Инди не очень-то и удивился. Путешествие измотало его; Смитти наверняка тоже устал. С другой стороны, Инди чувствовал изрядное облегчение, что им удалось проделать обратный путь, так сказать, ни разу не оступившись на скользкой дорожке – а одного раза вполне достаточно, чтобы разрушить замечательную жизнь.

Смитти взял поводья обеих лошадей.

– Отведу их в задний двор, а заодно огляжусь по сторонам.

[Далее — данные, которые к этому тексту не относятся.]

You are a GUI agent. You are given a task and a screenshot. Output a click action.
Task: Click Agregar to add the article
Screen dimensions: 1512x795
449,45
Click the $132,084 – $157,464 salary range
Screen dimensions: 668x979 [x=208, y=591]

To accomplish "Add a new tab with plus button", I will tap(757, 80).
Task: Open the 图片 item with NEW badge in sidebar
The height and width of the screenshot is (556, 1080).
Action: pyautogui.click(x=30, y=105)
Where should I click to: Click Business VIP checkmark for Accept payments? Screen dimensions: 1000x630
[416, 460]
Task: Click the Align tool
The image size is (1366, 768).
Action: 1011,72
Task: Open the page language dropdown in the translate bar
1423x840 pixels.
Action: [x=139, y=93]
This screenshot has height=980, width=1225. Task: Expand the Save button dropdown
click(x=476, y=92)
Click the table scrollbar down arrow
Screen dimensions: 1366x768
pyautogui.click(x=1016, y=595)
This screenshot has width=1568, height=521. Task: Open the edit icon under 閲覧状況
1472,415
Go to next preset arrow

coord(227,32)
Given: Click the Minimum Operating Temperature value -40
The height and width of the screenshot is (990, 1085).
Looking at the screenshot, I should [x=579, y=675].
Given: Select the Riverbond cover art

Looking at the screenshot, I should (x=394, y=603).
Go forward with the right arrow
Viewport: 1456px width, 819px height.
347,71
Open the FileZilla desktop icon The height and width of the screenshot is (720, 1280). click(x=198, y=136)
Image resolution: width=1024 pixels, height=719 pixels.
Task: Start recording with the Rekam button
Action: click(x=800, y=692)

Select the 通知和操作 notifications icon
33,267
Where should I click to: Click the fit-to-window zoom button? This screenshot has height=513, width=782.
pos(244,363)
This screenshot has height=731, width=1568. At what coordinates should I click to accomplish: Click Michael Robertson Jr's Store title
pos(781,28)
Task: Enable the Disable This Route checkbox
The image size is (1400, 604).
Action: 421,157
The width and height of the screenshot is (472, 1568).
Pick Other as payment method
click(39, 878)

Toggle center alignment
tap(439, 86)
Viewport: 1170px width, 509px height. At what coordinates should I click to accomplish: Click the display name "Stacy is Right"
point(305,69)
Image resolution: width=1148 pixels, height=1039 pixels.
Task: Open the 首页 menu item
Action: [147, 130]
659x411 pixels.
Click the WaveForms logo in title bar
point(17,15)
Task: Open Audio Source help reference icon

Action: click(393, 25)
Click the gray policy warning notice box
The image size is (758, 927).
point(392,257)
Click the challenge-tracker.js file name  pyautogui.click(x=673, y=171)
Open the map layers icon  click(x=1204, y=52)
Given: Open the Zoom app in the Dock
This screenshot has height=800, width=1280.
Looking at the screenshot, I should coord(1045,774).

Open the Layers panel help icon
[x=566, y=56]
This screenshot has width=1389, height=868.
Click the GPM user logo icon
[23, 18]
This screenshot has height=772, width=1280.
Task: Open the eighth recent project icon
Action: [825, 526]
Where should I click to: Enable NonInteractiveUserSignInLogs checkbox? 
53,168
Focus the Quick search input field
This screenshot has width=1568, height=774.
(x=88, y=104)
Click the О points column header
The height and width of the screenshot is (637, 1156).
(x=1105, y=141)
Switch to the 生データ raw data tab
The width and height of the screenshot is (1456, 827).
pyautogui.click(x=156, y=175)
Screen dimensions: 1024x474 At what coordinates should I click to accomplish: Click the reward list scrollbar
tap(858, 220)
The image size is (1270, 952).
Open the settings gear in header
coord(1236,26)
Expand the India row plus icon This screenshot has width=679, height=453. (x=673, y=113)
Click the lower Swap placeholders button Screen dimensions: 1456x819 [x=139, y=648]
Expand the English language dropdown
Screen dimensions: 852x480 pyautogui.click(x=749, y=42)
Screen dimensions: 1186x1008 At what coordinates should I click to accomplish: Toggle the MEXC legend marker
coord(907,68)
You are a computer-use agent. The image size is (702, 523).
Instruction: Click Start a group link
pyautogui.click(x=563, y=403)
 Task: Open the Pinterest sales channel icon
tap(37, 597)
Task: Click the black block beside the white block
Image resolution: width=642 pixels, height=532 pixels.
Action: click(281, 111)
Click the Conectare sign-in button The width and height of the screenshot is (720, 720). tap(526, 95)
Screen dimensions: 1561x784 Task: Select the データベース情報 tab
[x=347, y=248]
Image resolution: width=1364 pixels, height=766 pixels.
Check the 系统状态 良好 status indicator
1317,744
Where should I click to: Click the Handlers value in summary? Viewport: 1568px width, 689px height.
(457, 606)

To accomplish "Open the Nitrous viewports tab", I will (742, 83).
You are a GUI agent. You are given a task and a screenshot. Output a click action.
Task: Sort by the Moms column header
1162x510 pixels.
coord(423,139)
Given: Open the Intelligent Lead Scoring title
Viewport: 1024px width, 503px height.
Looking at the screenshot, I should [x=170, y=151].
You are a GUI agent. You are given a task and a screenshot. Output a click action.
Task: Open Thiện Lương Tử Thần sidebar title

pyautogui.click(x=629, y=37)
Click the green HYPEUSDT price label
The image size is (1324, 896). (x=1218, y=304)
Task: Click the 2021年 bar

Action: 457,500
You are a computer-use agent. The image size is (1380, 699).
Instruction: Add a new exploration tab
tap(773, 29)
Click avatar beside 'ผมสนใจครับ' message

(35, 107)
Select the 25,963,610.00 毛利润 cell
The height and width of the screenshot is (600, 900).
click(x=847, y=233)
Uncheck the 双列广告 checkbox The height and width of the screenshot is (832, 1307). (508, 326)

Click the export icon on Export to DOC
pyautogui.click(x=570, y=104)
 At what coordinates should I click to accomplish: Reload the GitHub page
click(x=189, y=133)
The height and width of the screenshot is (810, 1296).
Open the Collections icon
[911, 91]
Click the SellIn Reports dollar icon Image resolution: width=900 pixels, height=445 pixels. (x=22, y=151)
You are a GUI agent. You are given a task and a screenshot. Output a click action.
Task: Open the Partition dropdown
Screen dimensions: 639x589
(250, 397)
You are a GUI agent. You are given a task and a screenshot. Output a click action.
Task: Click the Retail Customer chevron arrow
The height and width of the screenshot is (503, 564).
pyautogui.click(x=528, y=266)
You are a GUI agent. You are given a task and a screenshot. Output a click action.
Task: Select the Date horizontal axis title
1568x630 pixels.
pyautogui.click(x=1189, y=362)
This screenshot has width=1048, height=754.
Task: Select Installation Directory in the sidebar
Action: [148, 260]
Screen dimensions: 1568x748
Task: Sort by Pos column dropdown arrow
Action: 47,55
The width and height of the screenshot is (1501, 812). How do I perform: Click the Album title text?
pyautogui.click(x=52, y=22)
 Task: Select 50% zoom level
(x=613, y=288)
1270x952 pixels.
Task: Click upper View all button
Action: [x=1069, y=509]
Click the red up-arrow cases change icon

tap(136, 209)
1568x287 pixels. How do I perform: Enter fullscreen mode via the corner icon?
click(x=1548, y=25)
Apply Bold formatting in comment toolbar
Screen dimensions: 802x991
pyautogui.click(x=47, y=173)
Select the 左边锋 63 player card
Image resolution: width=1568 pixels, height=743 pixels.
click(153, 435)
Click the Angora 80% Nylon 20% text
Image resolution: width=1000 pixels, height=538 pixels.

– А я пока подожду в машине, почитаю, – Инди похлопал по оттопыренному карману, в котором лежала книжка.

– Остальная чепуха про прошлое, так ведь? – поколебавшись, осведомился Смитти.

– Смахивает на то, – на самом деле Инди не дочитал приписку Мейры, но Смитти вовсе незачем об этом знать.

– Если обнаружишь там еще чего про меня, ты мне скажи.

– Непременно, Смитти, – хмыкнул Инди.

Все-таки приятно вновь очутиться на мягком сиденье за баранкой «Форда». Вчера в это же время Инди было безразлично, увидит ли он машину вновь – но то было еще до поездки верхом через ущелье Кейн. Вытащив из рюкзака свечу, Инди зажег ее и открыл семейную хронику на первой странице. Запись была датирована 24 октября 1798 года.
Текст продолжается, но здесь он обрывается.